It was good to roll up my sleeves and see results. But it wasn’t lost on me that part of why I was burrowing, so gamely, into the cleaning—beyond the time alone with Ev and what my elbow grease might secure for me—was that it gave me a reason to hide. I could taste the humiliation anew every time I thought of Ev’s brother’s face in the window. Saturday loomed, when Birch would descend and give us the thumbs-up or -down. As the week drew to a close, I comforted myself in knowing I wouldn’t have to step beyond the walls of Bittersweet at least until after our inspector arrived.
But on the fifth day, after Ev tromped in from her morning walk and declared, “I’ve decided that I’m much better as an early bird than a night owl, so from now on, I shall go to bed at ten o’clock sharp” (which we both knew was a lie but which we nodded at together in fiendish denial), she further announced, “And I’m going to scrape the porch on my own today, so you’re free, free, free!” I realized that what she was saying in her Ev way was that she wanted the cottage to herself, and, although I took the news somewhat grudgingly, I had known all along that I’d have to leave Bittersweet someday. It was Friday morning. If Ev was right about Galway only coming up on weekends, then he wasn’t at Winloch yet. A stroll through the woods wouldn’t do me any harm, and I’d get to finally explore the place I’d been dreaming of and, yes, researching, for months.
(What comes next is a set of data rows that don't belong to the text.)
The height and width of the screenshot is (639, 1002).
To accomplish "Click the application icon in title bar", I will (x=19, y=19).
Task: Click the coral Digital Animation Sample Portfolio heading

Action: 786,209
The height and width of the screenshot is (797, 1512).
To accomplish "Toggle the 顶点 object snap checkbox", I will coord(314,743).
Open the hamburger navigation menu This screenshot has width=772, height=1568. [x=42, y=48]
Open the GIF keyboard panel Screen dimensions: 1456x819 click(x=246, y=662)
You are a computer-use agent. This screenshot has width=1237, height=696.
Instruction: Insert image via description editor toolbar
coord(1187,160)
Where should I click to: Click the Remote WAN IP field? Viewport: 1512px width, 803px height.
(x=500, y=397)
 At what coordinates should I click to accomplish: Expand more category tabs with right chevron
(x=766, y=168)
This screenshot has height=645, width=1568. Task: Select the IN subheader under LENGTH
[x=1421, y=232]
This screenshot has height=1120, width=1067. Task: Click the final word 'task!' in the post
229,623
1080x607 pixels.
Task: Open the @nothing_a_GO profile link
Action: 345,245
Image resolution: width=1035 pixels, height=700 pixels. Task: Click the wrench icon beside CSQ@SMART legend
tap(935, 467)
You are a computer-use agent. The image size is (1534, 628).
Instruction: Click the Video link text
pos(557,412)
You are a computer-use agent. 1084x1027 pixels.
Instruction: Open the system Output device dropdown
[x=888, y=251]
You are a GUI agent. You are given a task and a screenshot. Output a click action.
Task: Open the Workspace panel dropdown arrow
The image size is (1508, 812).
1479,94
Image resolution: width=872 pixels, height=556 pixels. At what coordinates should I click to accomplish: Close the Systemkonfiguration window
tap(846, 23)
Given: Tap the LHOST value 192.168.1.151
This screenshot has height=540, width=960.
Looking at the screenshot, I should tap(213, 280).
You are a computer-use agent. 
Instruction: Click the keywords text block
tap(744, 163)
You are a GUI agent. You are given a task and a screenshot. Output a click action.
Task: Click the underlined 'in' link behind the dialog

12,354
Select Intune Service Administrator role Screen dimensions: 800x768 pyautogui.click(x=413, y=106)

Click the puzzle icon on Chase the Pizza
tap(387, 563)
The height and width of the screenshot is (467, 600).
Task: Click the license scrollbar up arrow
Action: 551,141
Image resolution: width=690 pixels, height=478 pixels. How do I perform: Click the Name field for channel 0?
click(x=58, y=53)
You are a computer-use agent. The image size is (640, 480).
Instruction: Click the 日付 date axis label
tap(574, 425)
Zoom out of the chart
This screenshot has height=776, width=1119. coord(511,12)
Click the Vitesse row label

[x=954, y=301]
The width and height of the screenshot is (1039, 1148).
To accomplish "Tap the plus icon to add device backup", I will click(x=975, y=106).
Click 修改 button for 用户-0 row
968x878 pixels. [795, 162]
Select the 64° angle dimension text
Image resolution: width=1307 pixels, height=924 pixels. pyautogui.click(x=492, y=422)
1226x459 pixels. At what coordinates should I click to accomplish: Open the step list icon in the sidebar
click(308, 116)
Although Vermont is frigid in the winter, its summertime shimmers. That’s stating the obvious to anyone who knows New England, but it was my brave new world. The mud season that begins in March and lasts well through May buffers one’s mind from winter’s ravages, so that, by the glorious day when neon-green leaf buds first appear on every tree, one can barely remember the bitter February winds streaming off the lake in great, frigid sloughs. Every year, the lake freezes solid around the shoreline, groaning and cracking under the push of the shifting wind, but, in the century-long life of Winloch, the winter had been heard only by the workingmen, men called in to plow the roads, or plumb frozen pipes, men who had the north country in their blood and the dried-up curl of French Canadian on their tongues. Winloch was a summer place, built of pine and screen and not much else, and the Winslows its only, rarefied, inhabitants.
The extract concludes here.